Decision to send 15 NHS staff to help decimated Palestinian community 'good, but not enough,' say Cornish activists

A Labour MP called for the Royal Navy to deliver humanitarian aid to Gaza yesterday after accusing the government of continuing to “stand by and do nothing.”

Grahame Morris was one of the almost 60,000 people to sign a petition urging David Cameron to deploy military hospital ship RFA Argus to Gaza.

“We are witnessing a massacre,” said Mr Morris of the events unfolding in the Gaza Strip.

“Without regard for international law or human life, a powerful occupying nation is unleashing its full military might against the civilian population.”

Mr Morris, who is the chairman of Labour Friends of Palestine, demanded that the Prime Minister authorise the expedition to help the more than 10,000 people wounded or injured.

“(The ship) is uniquely designed for this type of necessity and the British government must unilaterally and rapidly deploy RFA Argus to Gaza,” said Mr Morris.

The petition was started by Cornish activists who were tired of seeing the ship harboured in Falmouth when it could be “at the forefront of the humanitarian response.”

Organiser Veronica Vickery said Westminster’s decision to send a team of 15 NHS staff to Gaza was good, but not enough.

With the British medics based in East Jerusalem and the Israeli blockade on Gaza causing more than a fortnight’s delay on crossing the border, Ms Vickery questioned the efficiency of the aid supplied.

And the blame, Mr Morris believed, lay in “the Prime Minister’s silence and inaction.”

The Labour MP’s criticisms come a week after Tory frontbencher Sayeeda Warsi stormed out of Cabinet over the Prime Minister’s “morally indefensible” stance on Israel’s bombardment of Gaza.

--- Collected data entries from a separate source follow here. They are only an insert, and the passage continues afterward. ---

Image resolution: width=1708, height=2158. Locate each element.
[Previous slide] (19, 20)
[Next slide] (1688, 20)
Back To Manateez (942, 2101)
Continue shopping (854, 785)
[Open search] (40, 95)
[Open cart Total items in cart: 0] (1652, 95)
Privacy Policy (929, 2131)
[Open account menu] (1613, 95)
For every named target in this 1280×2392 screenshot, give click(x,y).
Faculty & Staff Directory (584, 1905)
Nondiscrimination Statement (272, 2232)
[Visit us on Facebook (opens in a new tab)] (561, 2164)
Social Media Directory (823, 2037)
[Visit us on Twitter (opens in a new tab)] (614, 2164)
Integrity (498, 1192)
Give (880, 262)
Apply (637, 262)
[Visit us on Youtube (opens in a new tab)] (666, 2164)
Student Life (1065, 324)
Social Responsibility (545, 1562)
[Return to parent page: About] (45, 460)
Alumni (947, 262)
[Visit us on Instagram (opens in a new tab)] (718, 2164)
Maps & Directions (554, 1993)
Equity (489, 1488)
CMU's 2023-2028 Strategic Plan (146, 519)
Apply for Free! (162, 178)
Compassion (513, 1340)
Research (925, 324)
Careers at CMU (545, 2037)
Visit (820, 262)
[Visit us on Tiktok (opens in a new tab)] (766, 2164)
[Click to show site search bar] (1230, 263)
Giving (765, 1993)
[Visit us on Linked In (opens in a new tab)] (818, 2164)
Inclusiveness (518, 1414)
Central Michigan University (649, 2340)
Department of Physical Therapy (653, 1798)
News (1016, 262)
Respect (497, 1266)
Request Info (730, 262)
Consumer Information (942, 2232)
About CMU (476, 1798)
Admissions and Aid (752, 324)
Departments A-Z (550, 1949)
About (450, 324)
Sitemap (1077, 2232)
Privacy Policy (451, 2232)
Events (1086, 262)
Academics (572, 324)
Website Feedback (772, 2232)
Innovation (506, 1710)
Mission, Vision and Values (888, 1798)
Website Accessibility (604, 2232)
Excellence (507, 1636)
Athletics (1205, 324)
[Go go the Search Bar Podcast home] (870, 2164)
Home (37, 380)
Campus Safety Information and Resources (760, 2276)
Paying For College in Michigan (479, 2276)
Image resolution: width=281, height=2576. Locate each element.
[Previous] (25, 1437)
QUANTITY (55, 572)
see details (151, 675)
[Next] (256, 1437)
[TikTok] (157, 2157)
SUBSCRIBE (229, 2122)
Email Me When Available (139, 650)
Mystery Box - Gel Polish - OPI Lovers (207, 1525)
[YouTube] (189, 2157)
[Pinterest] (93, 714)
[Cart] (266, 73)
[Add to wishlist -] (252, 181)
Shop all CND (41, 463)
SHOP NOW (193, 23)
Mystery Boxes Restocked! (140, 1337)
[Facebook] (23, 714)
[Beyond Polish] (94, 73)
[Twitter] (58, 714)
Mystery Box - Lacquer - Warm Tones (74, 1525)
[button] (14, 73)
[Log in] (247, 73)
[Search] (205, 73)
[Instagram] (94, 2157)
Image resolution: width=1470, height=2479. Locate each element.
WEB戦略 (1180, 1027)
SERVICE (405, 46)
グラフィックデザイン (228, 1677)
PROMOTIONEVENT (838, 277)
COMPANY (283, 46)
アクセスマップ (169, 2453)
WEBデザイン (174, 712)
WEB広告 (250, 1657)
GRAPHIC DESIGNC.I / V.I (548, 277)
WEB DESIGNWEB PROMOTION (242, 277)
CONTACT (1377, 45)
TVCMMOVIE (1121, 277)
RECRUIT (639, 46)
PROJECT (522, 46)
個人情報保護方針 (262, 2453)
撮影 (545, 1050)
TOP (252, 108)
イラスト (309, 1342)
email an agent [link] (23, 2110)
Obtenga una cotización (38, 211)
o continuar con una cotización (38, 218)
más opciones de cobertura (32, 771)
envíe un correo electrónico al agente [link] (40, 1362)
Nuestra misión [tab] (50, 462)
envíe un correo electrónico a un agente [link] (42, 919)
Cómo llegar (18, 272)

Since, the Conservatives seem to be at each other throats, with junior foreign minister Mark Simmonds resigning yesterday.

Labour shadow foreign office minister John Spellar responded to the news saying that the resignation of the Boston and Skegness MP “raises further questions about the Prime Minister’s judgment.”

“At a time when the Foreign and Commonwealth Office should be focused both on the crisis in Iraq and the situation in Gaza following the recent appalling violence there, David Cameron’s government instead risks looking increasingly rudderless and characterised by confusion,” Mr Spellar said.